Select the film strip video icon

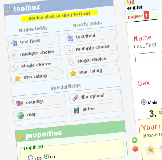click(77, 110)
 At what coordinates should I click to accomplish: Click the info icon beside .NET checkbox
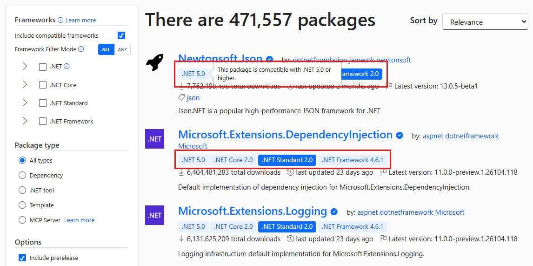67,67
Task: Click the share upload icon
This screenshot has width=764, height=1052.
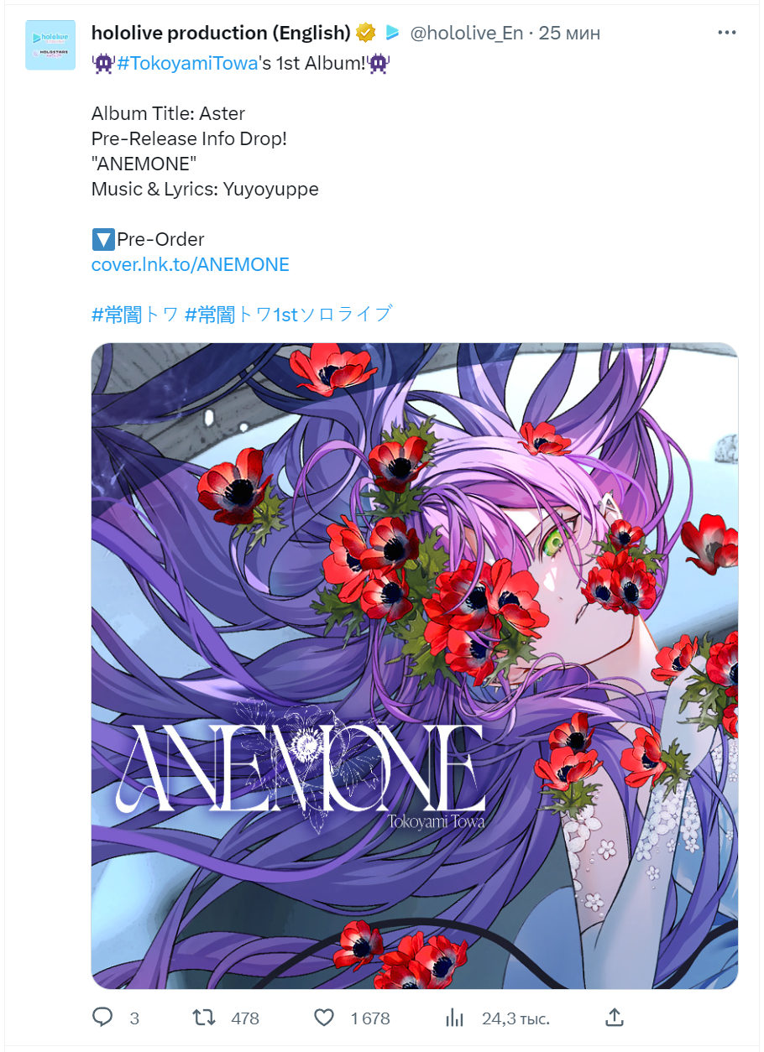Action: pos(615,1018)
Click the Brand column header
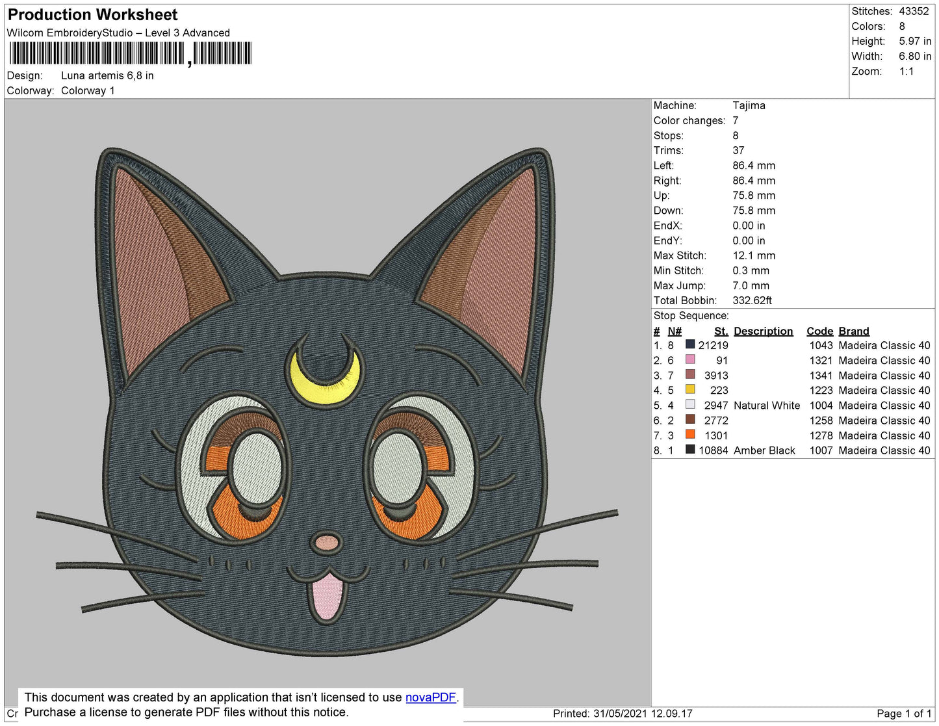The width and height of the screenshot is (939, 726). (x=853, y=331)
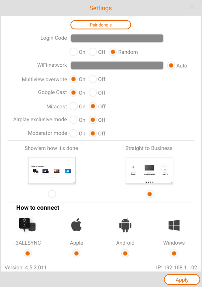Turn Multiview overwrite Off

click(93, 79)
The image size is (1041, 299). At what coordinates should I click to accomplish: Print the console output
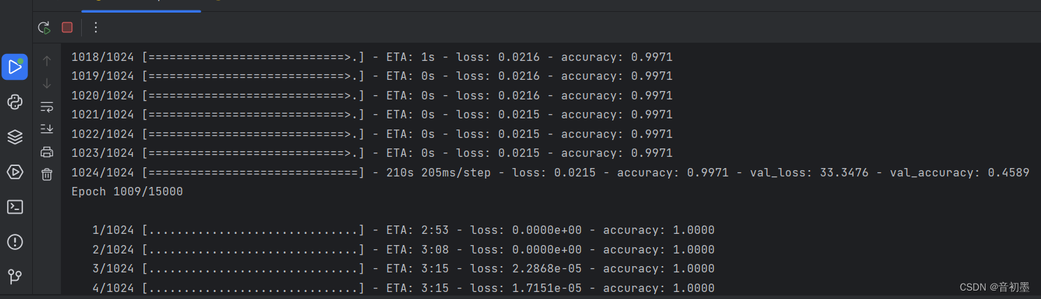(x=47, y=152)
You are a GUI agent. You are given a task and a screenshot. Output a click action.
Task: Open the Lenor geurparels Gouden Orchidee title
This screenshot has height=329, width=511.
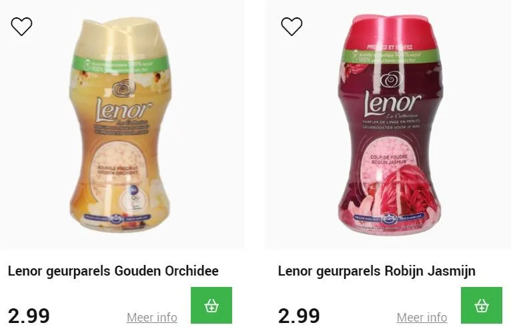[113, 271]
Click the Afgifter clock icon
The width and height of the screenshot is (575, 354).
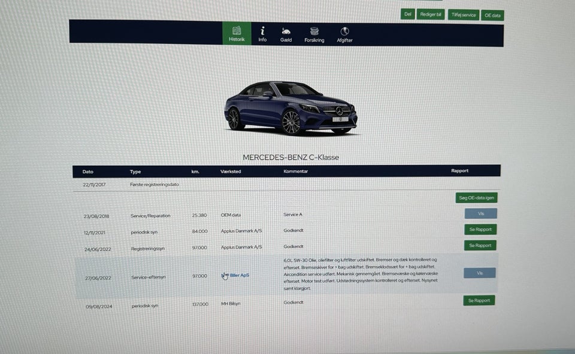[344, 30]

━━━━━━

- How to complete this task: Although the records include pictures, output only their text, exactly and completely.

- Response to the exercise:
Select the film strip video icon

click(77, 110)
 At what coordinates should I click to accomplish: Click the info icon beside .NET checkbox
67,67
Task: Click the share upload icon
This screenshot has width=764, height=1052.
Action: pos(615,1018)
Click the Brand column header
The width and height of the screenshot is (939, 726). (x=853, y=331)
Turn Multiview overwrite Off

click(93, 79)
The image size is (1041, 299). At what coordinates should I click to accomplish: Print the console output
(x=47, y=152)
You are a GUI agent. You are given a task and a screenshot. Output a click action.
Task: Open the Lenor geurparels Gouden Orchidee title
This screenshot has height=329, width=511.
[113, 271]
Click the Afgifter clock icon
The width and height of the screenshot is (575, 354).
[344, 30]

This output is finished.